WHAT THIS TASK INVOLVES:
Send back exactly the lines from the opening line of the records below through the one with "Click the 2024-07 x-axis tick label".

THE INPUT:
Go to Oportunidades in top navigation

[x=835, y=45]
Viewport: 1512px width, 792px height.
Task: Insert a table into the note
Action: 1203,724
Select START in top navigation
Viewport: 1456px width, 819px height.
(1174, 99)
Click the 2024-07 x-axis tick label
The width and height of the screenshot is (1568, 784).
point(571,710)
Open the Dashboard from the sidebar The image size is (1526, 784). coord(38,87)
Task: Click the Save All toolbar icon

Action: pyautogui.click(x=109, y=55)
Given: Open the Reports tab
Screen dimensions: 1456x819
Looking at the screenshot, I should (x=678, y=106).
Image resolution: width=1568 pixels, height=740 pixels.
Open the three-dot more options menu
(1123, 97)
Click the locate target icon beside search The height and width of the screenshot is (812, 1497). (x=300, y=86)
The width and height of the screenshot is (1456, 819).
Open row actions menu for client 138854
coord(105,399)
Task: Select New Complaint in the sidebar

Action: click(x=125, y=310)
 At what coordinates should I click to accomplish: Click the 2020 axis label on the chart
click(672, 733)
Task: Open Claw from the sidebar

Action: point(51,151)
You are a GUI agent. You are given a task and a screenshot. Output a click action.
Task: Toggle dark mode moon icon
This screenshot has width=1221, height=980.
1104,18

YOUR RESPONSE:
Go to Oportunidades in top navigation

[x=835, y=45]
Viewport: 1512px width, 792px height.
Task: Insert a table into the note
Action: 1203,724
Select START in top navigation
Viewport: 1456px width, 819px height.
(1174, 99)
Click the 2024-07 x-axis tick label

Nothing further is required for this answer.